Organized crime existed in Russia since the days of the Tsars and Imperial Russia in the form of banditry and thievery, known as Vory v zakone or "thieves in law". This class of criminal had to abide by certain rules in the prison system. One such rule was that cooperation with the authorities of any kind was forbidden. During World War II some prisoners made a deal with the government to enlist in the armed forces in return for a reduced sentence, but upon their return to prison they were attacked and killed by inmates who remained loyal to the rules of the thieves.[2][3]

During the Leonid Brezhnev era when the Soviet economy took a downhill turn, the Vory would take control of the black market with the help of corrupt officials, supplying products such as electronics which were hard to reach for the ordinary Soviet citizen.

The real breakthrough for criminal organizations occurred during the economic disaster and mass emigration of the 1990s that followed the fall of the Soviet Union. Desperate for money, many former government workers turned to crime, others joined the Soviet citizens who moved overseas, and the Mafia became a natural extension of this trend. Former KGB agents, sportsmen and veterans of the Afghan and Chechen Wars, now finding themselves out-of-work but with experience in areas which could prove useful in crime, joined the increasing crime wave.[4] Widespread corruption, poverty and distrust of authorities only contributed to the rise of organized crime. Contract killings reached an all-time high with many gangland murders taking place, a substantial number remaining unsolved. The new criminal class of Russia took on a more Westernized and businesslike approach to organized crime as the more code-of-honor based Vory faded into extinction.[5]

The former Soviet Bloc's opening up to the world and the internationalization of its economy also gave the Russian mafia connections to other criminal organizations around the world such as the Chinese Triads or the Sicilian Cosa Nostra.
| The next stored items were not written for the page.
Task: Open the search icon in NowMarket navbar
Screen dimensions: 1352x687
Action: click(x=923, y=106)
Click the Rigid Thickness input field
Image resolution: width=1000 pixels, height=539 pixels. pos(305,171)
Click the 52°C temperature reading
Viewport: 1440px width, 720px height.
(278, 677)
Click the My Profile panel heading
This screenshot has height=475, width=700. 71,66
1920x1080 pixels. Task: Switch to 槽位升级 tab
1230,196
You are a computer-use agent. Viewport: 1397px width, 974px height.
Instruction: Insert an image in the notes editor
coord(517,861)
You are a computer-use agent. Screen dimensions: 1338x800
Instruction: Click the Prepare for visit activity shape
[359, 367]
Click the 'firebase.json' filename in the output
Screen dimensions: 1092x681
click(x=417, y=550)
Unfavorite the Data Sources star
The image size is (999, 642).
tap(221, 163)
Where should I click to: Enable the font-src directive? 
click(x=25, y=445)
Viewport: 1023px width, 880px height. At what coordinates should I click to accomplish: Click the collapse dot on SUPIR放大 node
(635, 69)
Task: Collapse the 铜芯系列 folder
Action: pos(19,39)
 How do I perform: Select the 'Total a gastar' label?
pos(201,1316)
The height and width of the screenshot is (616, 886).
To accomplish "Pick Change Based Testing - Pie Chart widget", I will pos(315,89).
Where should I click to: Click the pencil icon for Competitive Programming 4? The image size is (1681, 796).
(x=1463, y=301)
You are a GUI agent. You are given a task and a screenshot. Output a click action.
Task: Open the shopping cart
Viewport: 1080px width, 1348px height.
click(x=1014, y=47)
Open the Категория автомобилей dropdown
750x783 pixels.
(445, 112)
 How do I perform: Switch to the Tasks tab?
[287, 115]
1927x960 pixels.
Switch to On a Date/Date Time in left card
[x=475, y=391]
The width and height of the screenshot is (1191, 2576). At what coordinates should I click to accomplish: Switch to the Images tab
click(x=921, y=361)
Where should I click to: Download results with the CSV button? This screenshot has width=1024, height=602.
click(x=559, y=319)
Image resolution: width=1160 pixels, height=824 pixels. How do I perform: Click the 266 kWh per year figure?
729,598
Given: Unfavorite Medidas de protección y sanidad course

Connections with Latin American drug cartels allowed the Russian mafia to import cocaine into the country.[6]

Widespread emigration in the 1990s allowed Russian criminal organizations to spread themselves further around the world. Prior to the collapse of communism Russian Jews were allowed to emigrate from the Soviet Union, and many criminals took advantage of this if they were themselves Jewish, or if not, acquiring a Jewish passport to be granted permission to leave. In the United States a key location for Russian organized crime was the Russian-Jewish community of Brighton Beach in Brooklyn, New York. Vyacheslav "Yaponchik" Ivankov was the first major Russian organized crime figure prosecuted by the U.S. government, running his extortion operations out of Brighton Beach.[7] Russian organized crime has spread to many other countries as well including Israel, Hungary, Canada, South Africa and Spain.[8]

[edit] Major gangs

  • The Solntsevskaya bratva, or Solntsevskaya brotherhood (Russian: Солнцевская братва, the Solntsevo District gang), was one of—if not the—most powerful organized crime group operating in Moscow.[citation needed]
  • Dolgoprudnenskaya (Долгопруденская) was a Russian mafia organization and was considered one of the largest groups of organized crime operating in Moscow. It was really named after Dolgoprudniy, which is a Moscow suburb. It was founded in 1988 and was allegedly very influential.[9]
  • The Obshina (Община, "community" in Russian), or Chechen mafia, was a formidable organized crime group in the Russian underworld. According to experts, ethnic Chechen criminal gangs formed the most dominant minority criminal group in Russia. It is believed some gangs may have ties to Chechen militant factions.
  • The Orekhovskaya gang (Ореховская банда, again, from Orekhovo) was a powerful criminal group in between the late 1980s and early 1990s.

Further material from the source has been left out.